After the theoretical part, the participants got the chance to experience how difficult it is to communicate in a group of strangers by completing the ‘blindfolded rope square task’. In teams of 10 members, they had to make a perfect square out of a 15 meter rope within a 20 minute time limit, without knowing each other’s names. For this challenge each individual was blindfolded while holding the rope, which they were not allowed to let go of. Almost every team managed to make a perfect square in time.

After the task, we evaluated the problems and findings, which arose during the task. The main conclusion was that structure and good communication is very important, regulated by a leader who guides the whole group by making sure everyone understands the task, evaluates if the task has been performed correctly and channels all the input of the group. This conclusion is also applicable in their own iGEM teams.

Tar-Transformation

Figure 1. Colony PCR of 6 Tar expressing colonies.
Since the Tar receptor plays a central role in our project, we opted to use the biobricks BBa_K777000 and BBa_K777001. After isolation from the distribution kit and subsequent transformation of these parts to E. coli DH5-alpha we performed a colony PCR on several clones using the VF and VR primers, to confirm the presence of the Tar construct in our bacteria. The results of this screening showed the presence of a DNA fragment of 1200 bp, even though the expected fragment size should be 1762 bp (Figure 1). Sequencing results showed the presence of a GFP coding sequence downstream of an undefined region that presumably contains a promoter sequence. These results were confirmed by examining the plates under the fluorescence binoculars.

We hypothesized that this was due to inconsistency in our DNA distribution kit, since we did not isolate any GFP expressing constructs, with the exception of constructs that were already used for the interlab study. Because these constructs were isolated on a separate occasion, we asked other iGEM teams if they could replicate these results. The Dutch teams from Eindhoven and Groningen decided to help us by testing theses parts from their kit and sharing their results with us. From these results it became clear that the parts BBa_K777000 and BBa_K777001 from their kits showed no fluorescence at all (Figure 2 and 3).

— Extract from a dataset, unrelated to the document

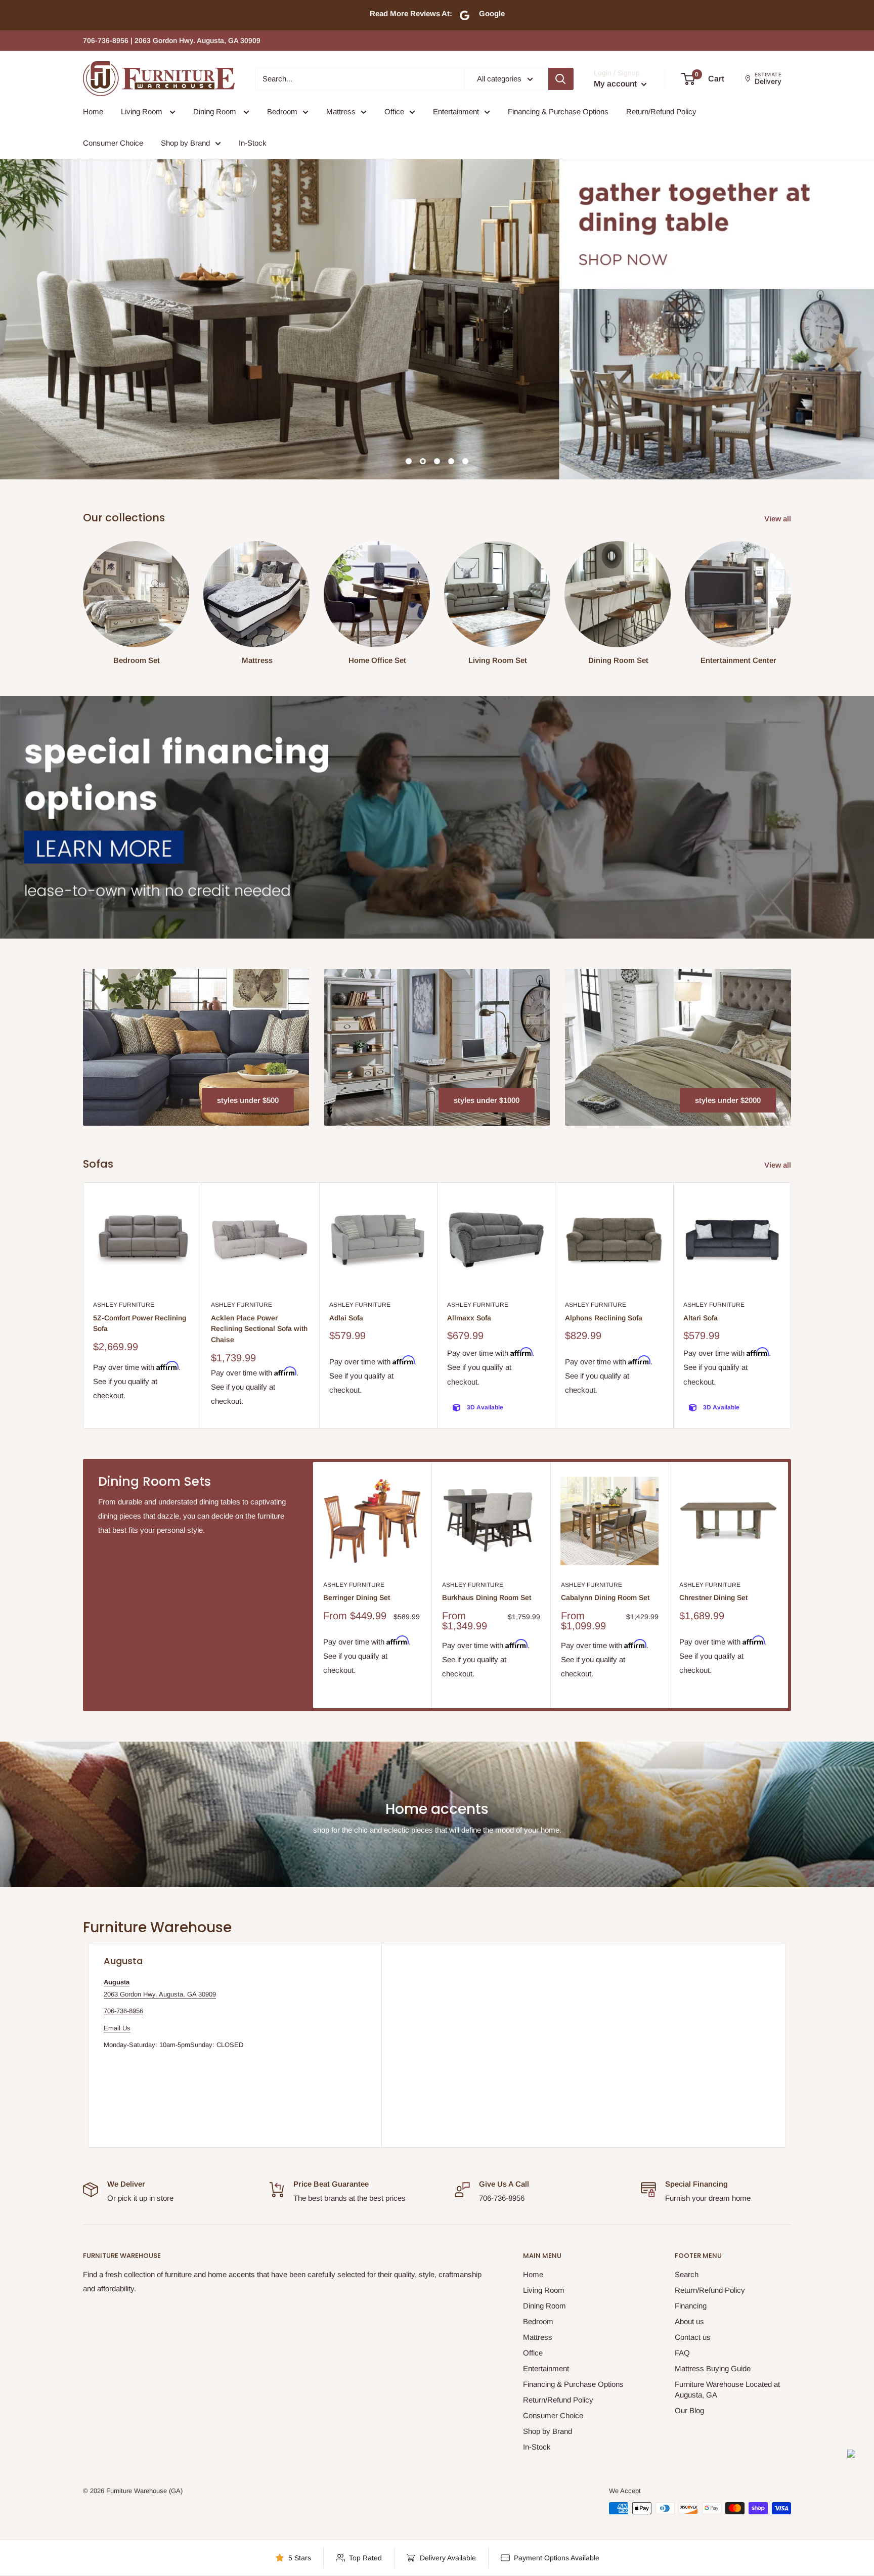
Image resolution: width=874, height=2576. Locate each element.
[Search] (561, 79)
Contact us (693, 2337)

Since we really needed these parts to complete the methylation part of our project, team Groningen decided to send their parts to us. The effort that both teams put into helping us is a perfect example of the iGEM spirit. We would like to thank both teams for their time and effort!

Figure 2: Results of team Eindhoven. Left shows no fluorescence of colonies transformed with BBa_K777000. Similarly, the right picture shows no fluorescence for colonies transformed with BBa_K777001.
Figure 3: Results of team Eindhoven. Left shows no fluorescence of colonies transformed with BBa_K777000. Similarly, the right picture shows no fluorescence for colonies transformed with BBa_K777001.

NRC

Our team reached out to NRC , a Dutch newspaper, to write about the iGEM competition and the Dutch iGEM teams. On 19th September, we invited the NRC and other Dutch iGEM teams from Eindhoven, Leiden and Groningen to Utrecht. The goal of this collaboration was to collectively inform the public about iGEM, biosynthesis and our journey during the competition.Our article was published on the 20th of Octobre.